Wamsley’s mistake was in presuming that interrogation was a sort of debate, in which facts and logic count. Wamsley was clever and intelligent and correct, Nast was none of these; therefore, Wamsley must win. The A.G. was not prepared for a suspect who simply turtled, refusing to hear logic or acknowledge obvious facts, refusing to respond in any meaningful way. Unfortunately everyone on the opposite side of that mirror knew what Wamsley did not: a real-world interrogation was not a short, intense grilling that climaxed in a tearful confession to the crime; more often it was a very long conversation during which a wary, exhausted suspect let slip a single tiny clue. It was about noticing the seemingly insignificant detail—the fact a suspect should not have known, or the one he got wrong in some small, telling way, or the inconsistency between one statement and another. It was about the needle in the haystack. The best interrogator did not expect to walk out with a full confession. Murder confessions—common as pennies in movies and TV shows—never happened in real life. So the good interrogator just wanted the suspect to “give him something.” By those standards, Wamsley’s Q&A was painful to watch.
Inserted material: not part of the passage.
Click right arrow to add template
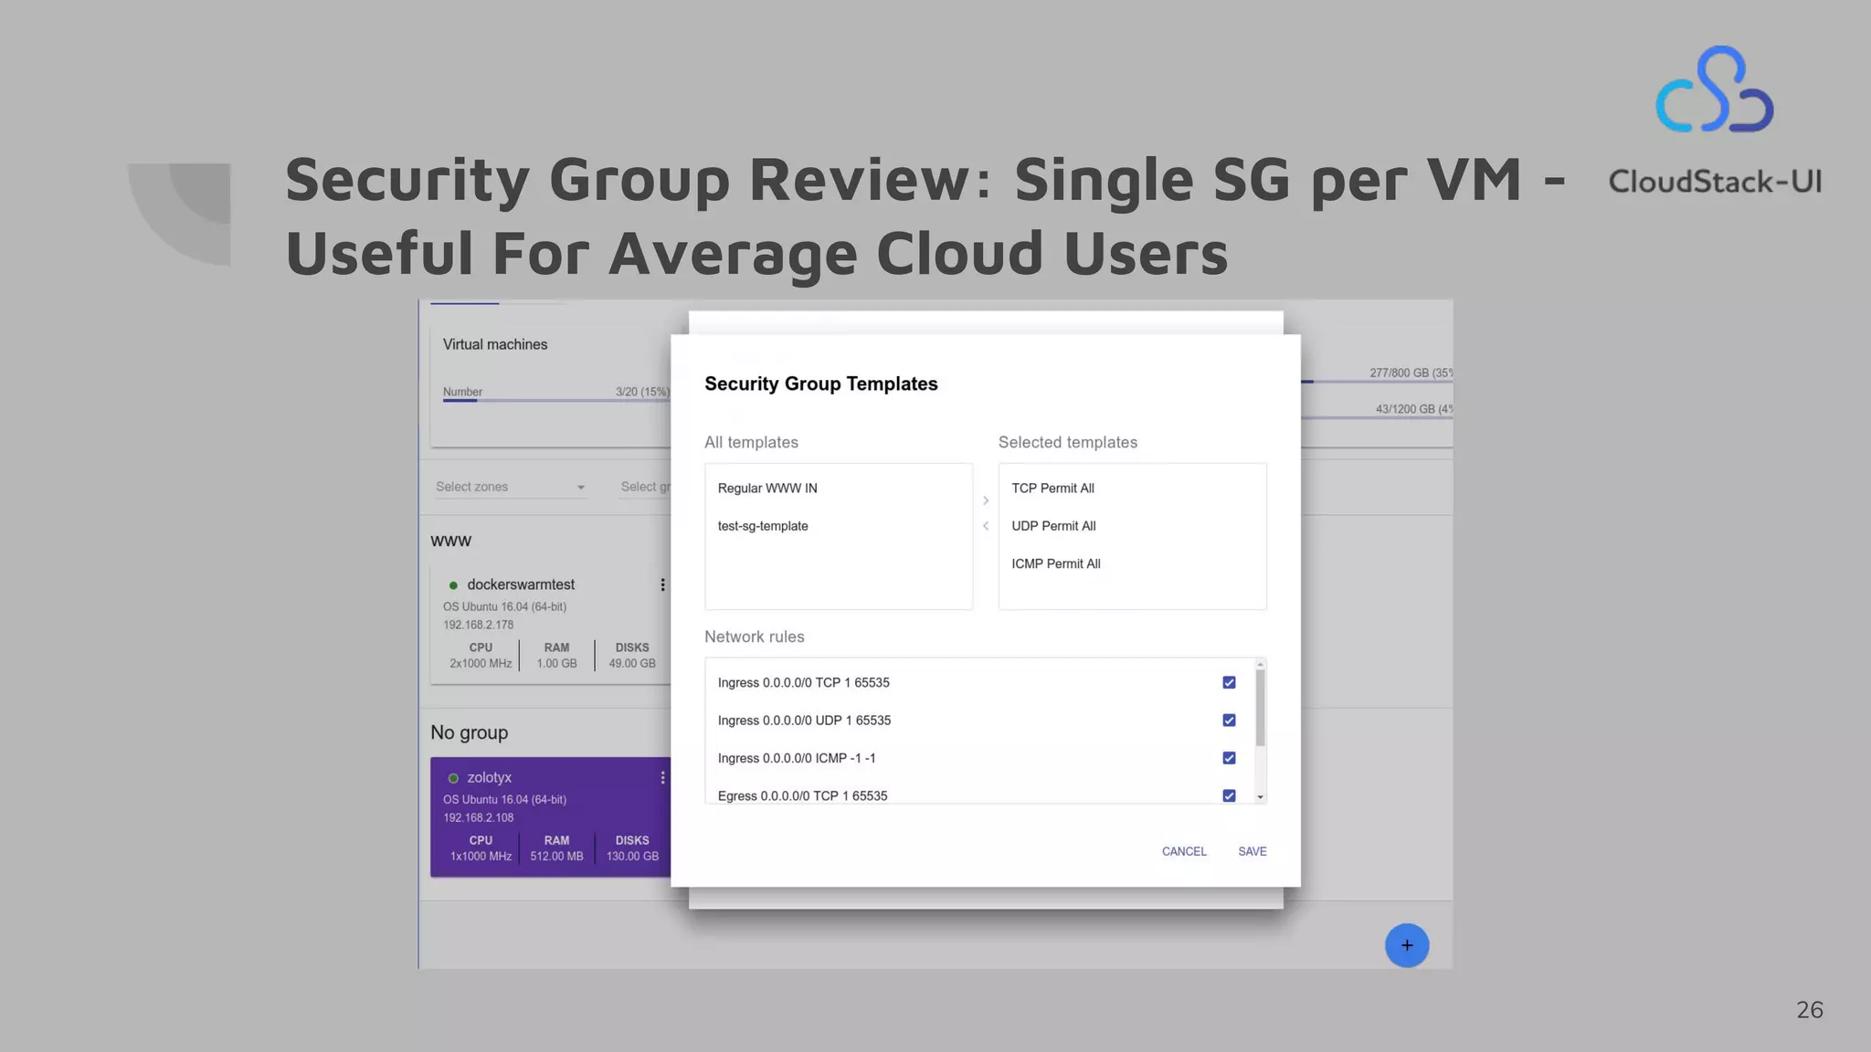 (986, 500)
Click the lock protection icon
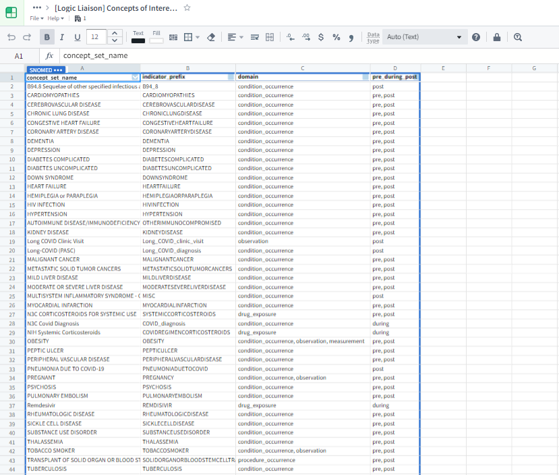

Wamsley hung in with Nast for another half hour or so. When he emerged, he had extracted some superfluous, arguably incriminating statements about the attack on the girl and on Joe—a bulletproof case already, with two unimpeachable victim-witnesses—but nothing on the Strangler murders. He was sheepish in front of the assembled cops, but buoyed to see Michael there.
“Well.” Wamsley sighed toward Michael. “I guess that’s it, then.”
“George, come here, we need to talk.”
Michael huddled with his boss at the opposite end of the long room, in which eight desks were arranged for the eight Homicide sergeants. Beside the two lawyers, a grinning cardboard Santa Claus was taped to the wall. On a chalkboard, the city’s homicide victims were listed according to date of death. The list still included all the Strangler victims killed within city limits. Strangler Bureau or no Strangler Bureau, Boston Homicide was not ready to cede those cases just yet.